Cal is a well know amateur and operates often as M0XXT with livestream videos each week. He is also known as the DX Commander, founder and owner of DX Commander Antennas, a manufacturer for an offering of all band vertical antennas and related accessories. Sold and shipped worldwide.

Cal listened along with Raisa operating for a period before taking over and operating until the end of the day and putting a ribbon on a great day of amateur radio. Cal brought his own pileup with him and made contacts on both 40M and 20M. Many stations that would have had trouble working him from the UK were able to get in the log. He did a livestream from his shack and his many viewers followed along and made contact as they could.

The technology we use is called RemoteHams. Also known as RCForb. This software works with 2 parts, a server and a client. The server resides in Rob’s location on a “shack” computer and is connected to his modest station, a Kenwood TS-870 connected to an Ameritron AL-811 amplifier and then to a modified vertical antenna that covers 160M through 10M. There is also a full sized 80M Delta Loop and a tri band yagi that can be used as necessary. For the most part, the vertical gives excellent performance for the remote station as it provides omni directional coverage without the need to rotate a directional antenna around. We do tend to use the delta loop on 80M due to its wider bandwidth however.

VA3XXT Full Shack

The Client resides on the users computer and enables them to connect over the internet to the server and radio. With Rob being in the shack, he controls all the parameters of the operation so the guests only have to push the PTT or VOX and make contacts.

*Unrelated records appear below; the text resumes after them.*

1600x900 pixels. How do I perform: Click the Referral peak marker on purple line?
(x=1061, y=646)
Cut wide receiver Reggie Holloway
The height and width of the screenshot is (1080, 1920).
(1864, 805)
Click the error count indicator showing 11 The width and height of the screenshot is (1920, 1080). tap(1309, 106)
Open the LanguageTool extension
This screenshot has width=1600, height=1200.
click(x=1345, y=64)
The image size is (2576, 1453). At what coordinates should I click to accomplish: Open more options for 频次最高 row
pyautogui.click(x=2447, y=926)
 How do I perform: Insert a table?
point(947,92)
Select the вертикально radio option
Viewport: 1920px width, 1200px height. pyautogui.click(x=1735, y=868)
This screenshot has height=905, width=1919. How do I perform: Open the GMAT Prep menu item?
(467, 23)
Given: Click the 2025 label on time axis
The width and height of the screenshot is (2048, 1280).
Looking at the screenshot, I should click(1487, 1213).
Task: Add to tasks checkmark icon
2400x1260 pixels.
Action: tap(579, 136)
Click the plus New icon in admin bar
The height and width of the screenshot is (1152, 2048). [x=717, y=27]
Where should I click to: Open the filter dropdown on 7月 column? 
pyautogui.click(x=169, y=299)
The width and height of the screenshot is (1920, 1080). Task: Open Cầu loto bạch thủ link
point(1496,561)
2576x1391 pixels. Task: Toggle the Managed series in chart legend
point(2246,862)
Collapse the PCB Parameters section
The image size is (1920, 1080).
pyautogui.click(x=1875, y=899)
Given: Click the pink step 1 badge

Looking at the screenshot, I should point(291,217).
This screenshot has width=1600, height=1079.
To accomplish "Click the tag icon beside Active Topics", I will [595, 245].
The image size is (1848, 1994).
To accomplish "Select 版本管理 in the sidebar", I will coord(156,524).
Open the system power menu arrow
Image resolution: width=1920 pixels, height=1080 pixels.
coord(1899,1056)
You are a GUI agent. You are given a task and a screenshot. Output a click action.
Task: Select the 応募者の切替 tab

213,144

RemoteHams is different than many other remote connection software solutions in that it allows many consecutive users to connect at the same time so operating as a group is very easy. It enables the coaching and support for all connected users by each other.

Rob also has a second computer in the shack that he uses to livestream to his YouTube channel for remote operations. The entire day was live streamed with a few breaks during the day. Both Rob and Cal streamed simultaneously for the time when Cal was operating. I am not ware if anyone else has ever done that before.

Embracing technology is what “Hams” do and have always done. In many cases, Hams has been on the leading edge with technology in operating our beloved radios. Unfortunately, not all rules and regulations in all countries have kept up so our hope is that will eventually happen and make things easier for Amateur Radio to truly be connected worldwide not only over the air but with other emerging technologies.

To further celebrate the day, we put together a certificate that we could personalize for anyone that had contact with us and send out to them. Many have been sent out already.


The results of the day were logged and uploaded to a web site to produce an analysis and a map showing the QSOs.

VA3XXT Marconi Day 2023 QSO Map

Our overall results for the day were: 223 total QSOs. 4 of those being CW on 30M with the rest were SSB across 8 of the 9 bands. 11 countries and an operating time of just under 11 hours.

During our QSOs, we took the time to interact with those contacting us and explain the day and the operation as we went. Cal’s operation saw 115 SSB QSOs from 5 countries. He operated for just over 1 hour. He was operating at full speed and managed a big pileup for that time.

All the information about the day and the link to all 5 live streams have been posted to our QRZ page.

In closing, one can’t help but wonder, what would Guglielmo Marconi think of where we are today with radio? 4 operators from 4 counties on different continents operating through one station. All the best to all and please do enjoy your radios and get on the air and talk to others. That’s what Amateur Radio is all about!